───── Extracted text ─────

Sam had such a long journey to get to this point.  He was the kid who had to be pried off of me, kicking and raging on the first day of kindergarten.  In fact, he started sobbing on the ride to school on that day, begging me to turn around and take him home.  He was so scared, so anxious, and I don’t ever take his ease with separation now for granted.

Everything with Sam now is easy.  He’s mostly laid back, doesn’t get all hot and bothered about much of anything.  He’s just a happy kid, content with the world and his place in it.  I’m not saying that he doesn’t get rambunctious and crazy, because he does.  He bugs his sisters and doesn’t always listen.   But it’s easier for him to get lost, in between two emotional and dramatic sisters, and because he’s so calm most of the time, I worry about him not getting enough attention.

(I have very few first day pics with Sam, mostly because they were never happy experiences I wanted to remember… this one was from last year.)

He’s in the middle of his childhood as well, in a way that I probably wasn’t aware of with his older sister.  With Jessie, I didn’t have any sense of perspective.   But I can now that childhood, at least for her, ended sometime last year.  She’s still very young, but no longer a child.  She’s a tween, and it’s separate and distinct.  Sam’s still a child.  Julie is just really moving into that stage, she’s on the upper end of pre-school/toddler stage, but edging ever closer.  Sam is right there.  He’s mostly independent, doesn’t NEED my help for getting dressed or picking out his clothes.  He can get himself a snack, walk to his classroom by himself.   But he’s still little enough to crawl into my bed after a nightmare, and to snuggle up next to me every morning when he wakes up.

He’s my middle kid.  On so many levels.  I think sometimes I enjoy his childhood a little bit more – because it’s not the first one, and it’s not the last one.  His is less pressure-filled, for me.  I don’t have that sense of not knowing what I’m doing (which I have with Jessie a lot), or that bittersweet sense of knowing that it’s my last time with this particular stage (and I do that with Julie).  With Sam, he’s just happy, and it’s beautiful.

 

 

Aug 27

First Day of School – my Jessie

Jessie is starting middle school this year.   She’s riding a school bus for the first time, a completely new environment, new teachers, new students.  Everything is different and strange, for both of us.   Our last new school was five years ago, when she started kindergarten.  She moved schools the following year, but she had her big sisters at Flagg, and we were already familiar with everything there.

It felt… just a tiny bit like that first day on kindergarten.  I kept remembering it on the way home, how it felt when she lined up for the first time and her teacher led her off.  She was so brave that day (Sam cried a lot harder than she did, he was straight out horrified that I was letting some stranger take her away).  And I spent that day, five years ago, doing pretty much what I’m doing today.  Going thru my day, laundry, dishes, rearranging, bath for the baby, and all the while wondering what she’s doing and who she’s with and if she’s smiling or scared.

(first day of second grade)

It strikes me that this is a milestone that I’ll remember.  I don’t remember all of them.  I remember the first time she walked, and can’t remember the first time she crawled.  I remember the first time she said Dada and knew it meant Marc (but mainly because she was happily moaning Mama every time something bothered her with no idea that it meant me).  I don’t remember the first time she made the connection between my name and me.  I don’t remember the first time she had homework, or her first dance recital (I remember the first time she was supposed to go on-stage – I was eight months pregnant and when she wouldn’t go without me, we both cried).  But seeing her climb on that bus, lugging fifteen pounds of binders and posterboard and a book to read just in case she didn’t have a buddy to sit with on the bus… that I’ll remember.

───── Extracted entries ─────

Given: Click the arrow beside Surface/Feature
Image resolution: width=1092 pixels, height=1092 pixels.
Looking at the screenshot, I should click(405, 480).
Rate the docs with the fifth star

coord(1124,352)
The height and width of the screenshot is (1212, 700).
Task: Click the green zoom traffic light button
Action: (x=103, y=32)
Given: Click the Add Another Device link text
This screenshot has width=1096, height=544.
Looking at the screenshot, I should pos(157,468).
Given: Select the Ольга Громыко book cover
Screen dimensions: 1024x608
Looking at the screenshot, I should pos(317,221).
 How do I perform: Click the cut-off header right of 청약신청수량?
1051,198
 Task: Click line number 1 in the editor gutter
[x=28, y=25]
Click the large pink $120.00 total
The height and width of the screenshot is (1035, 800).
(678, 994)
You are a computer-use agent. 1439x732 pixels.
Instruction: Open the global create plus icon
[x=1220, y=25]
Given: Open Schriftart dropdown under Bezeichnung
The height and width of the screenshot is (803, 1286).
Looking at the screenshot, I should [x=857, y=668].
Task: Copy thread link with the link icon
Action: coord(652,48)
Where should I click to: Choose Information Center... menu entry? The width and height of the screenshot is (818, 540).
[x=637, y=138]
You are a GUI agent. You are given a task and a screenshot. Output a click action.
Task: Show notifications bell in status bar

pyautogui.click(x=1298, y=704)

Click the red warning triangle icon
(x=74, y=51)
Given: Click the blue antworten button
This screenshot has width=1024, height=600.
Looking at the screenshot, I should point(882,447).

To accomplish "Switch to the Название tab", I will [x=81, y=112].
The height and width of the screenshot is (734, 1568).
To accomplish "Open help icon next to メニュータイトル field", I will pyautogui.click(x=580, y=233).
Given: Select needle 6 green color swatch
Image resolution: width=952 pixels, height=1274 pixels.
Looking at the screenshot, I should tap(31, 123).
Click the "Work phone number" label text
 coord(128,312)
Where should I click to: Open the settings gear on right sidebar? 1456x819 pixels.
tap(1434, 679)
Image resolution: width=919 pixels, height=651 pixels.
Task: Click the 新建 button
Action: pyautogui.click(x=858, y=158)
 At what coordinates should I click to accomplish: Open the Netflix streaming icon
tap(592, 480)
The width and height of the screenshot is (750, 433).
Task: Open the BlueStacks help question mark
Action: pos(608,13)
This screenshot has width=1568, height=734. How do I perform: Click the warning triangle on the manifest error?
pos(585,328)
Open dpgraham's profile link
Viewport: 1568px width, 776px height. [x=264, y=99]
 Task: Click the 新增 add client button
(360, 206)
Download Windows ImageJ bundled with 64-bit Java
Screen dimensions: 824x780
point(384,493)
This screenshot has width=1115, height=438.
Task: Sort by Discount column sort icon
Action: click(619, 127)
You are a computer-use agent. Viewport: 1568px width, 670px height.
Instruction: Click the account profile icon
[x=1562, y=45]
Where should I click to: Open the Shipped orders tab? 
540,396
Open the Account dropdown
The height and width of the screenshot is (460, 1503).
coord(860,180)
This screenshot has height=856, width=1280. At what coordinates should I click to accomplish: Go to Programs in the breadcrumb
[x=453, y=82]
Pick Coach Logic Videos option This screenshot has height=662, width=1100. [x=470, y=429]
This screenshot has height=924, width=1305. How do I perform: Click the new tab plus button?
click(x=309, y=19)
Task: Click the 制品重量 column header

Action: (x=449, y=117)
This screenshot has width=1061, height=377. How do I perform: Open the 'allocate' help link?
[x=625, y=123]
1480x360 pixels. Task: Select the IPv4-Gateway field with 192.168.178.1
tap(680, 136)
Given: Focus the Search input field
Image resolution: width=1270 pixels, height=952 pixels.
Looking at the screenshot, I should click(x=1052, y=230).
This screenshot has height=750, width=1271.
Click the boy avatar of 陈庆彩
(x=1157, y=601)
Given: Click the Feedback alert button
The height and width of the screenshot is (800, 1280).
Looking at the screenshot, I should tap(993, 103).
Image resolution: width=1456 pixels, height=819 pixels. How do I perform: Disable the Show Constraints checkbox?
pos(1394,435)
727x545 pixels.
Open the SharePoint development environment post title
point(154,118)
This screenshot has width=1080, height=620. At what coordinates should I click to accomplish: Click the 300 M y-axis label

─────

• Written request 1
According to the parenting blog post, when did the family last start at a new school?
• Written request 2
Please list the household chores the parenting blog post names while the writer wonders what Jessie is doing at school.
• Written request 3
Summarize the parenting blog post in two sentences.

• Exercise solution 1
Five years ago, when Jessie started kindergarten.

• Exercise solution 2
Laundry, dishes, rearranging, and a bath for the baby.

• Exercise solution 3
Sam, the middle child, once had to be pried off his parent on the first day of kindergarten but is now a calm, happy kid whose childhood feels less pressure-filled than those of his sisters. Jessie is starting middle school and riding a school bus for the first time, and seeing her climb on that bus is a milestone the writer expects to remember.